Corporate Developments
On December 19, 2013, the OEB approved a settlement agreement filed by LDC to allow for the entirety of LDC's requested 2014 capital program.
On January 16, 2014, the OEB approved LDC's requested disposition of the smart meter deferral account balances, permitting the recovery of $23.9 million and $9.6 million through two separate rate riders effective May 1, 2014.
In late December 2013, a severe winter storm involving freezing rain, ice pellets and snow caused damage to the above-ground infrastructure of the Corporation's electricity distribution system. Approximately 300,000 customers lost power for periods of up to eight days, though strenuous efforts resulted in 75% power restoration within 48 hours. As a result, the Corporation incurred incremental costs consisting of overtime of its own employees, time and equipment costs of other utilities that provided mutual aid, tree clearing services and the replacement of damaged assets. The total costs incurred amounted to $13.8 million, of which $3.6 million were capitalized to PP&E and $10.2 million were charged to operating expenses. In addition, potential distribution revenue of approximately $0.9 million was lost due to the power outage. The Corporation decided not to file a special application with the OEB to seek recovery of incremental operating expenses for the Ice Storm as it was able to absorb the impact because of favourable variances.
On May 22, 2013, the Corporation celebrated the official groundbreaking of the new Copeland Station. This station will be the first transformer station built in downtown Toronto since the 1960's and will be the second underground transformer station in Canada.

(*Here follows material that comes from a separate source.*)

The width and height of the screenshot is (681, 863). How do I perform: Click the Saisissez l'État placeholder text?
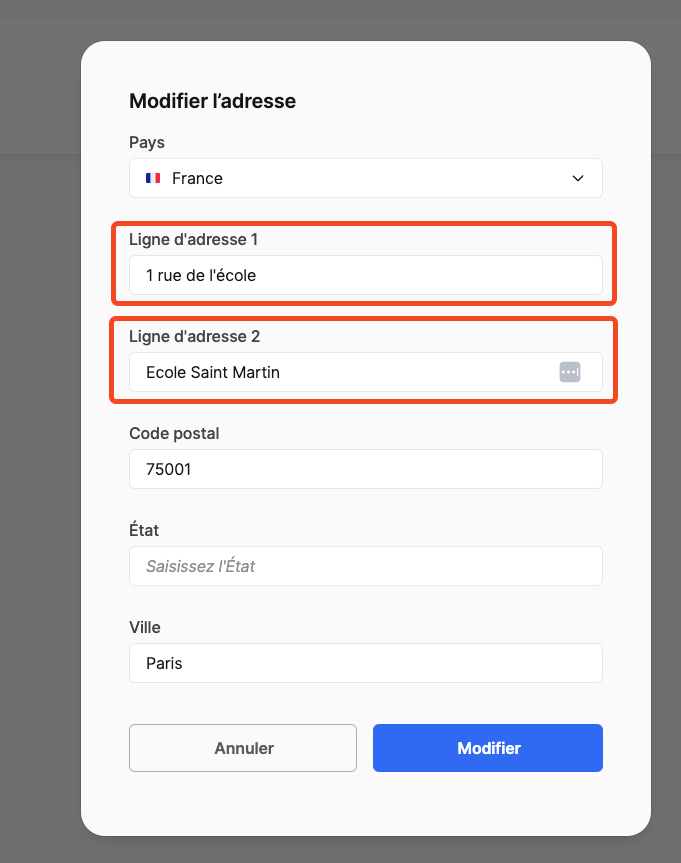[200, 566]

When in service, the new station will provide electricity to buildings and neighbourhoods in the central-southwest region of Toronto. Between 2006 and 2011, the population in the City's downtown increased by over 50%, and Toronto is now the fourth largest metropolitan area, by population, in North America. Copeland Station will provide much needed additional capacity to serve current and future load requirements in this high-density, high-growth area of Toronto. The OEB approved the construction of Copeland station earlier in the year. The total capital expenditures required to complete Copeland Station are expected to be approximately $194.9 million.
On December 17, 2013, the Corporation launched a commercial paper program allowing up to $400.0 million of unsecured short-term promissory notes to be issued in various maturities of no more than one year.
On April 9, 2013, the Corporation issued $250.0 million of 2.91% senior unsecured debentures due April 10, 2023 ("Series 8") and $200.0 million of 3.96% senior unsecured debentures due April 9, 2063 ("Series 9"). The net proceeds of the above debentures, together with borrowings under the Corporation's revolving credit facility, were used to repay the Corporation's $225.0 million of 6.11% senior unsecured debentures ("Series 1") and $245.1 million of 6.11% senior unsecured debentures ("Series 5") which matured on May 7, 2013 and May 6, 2013, respectively.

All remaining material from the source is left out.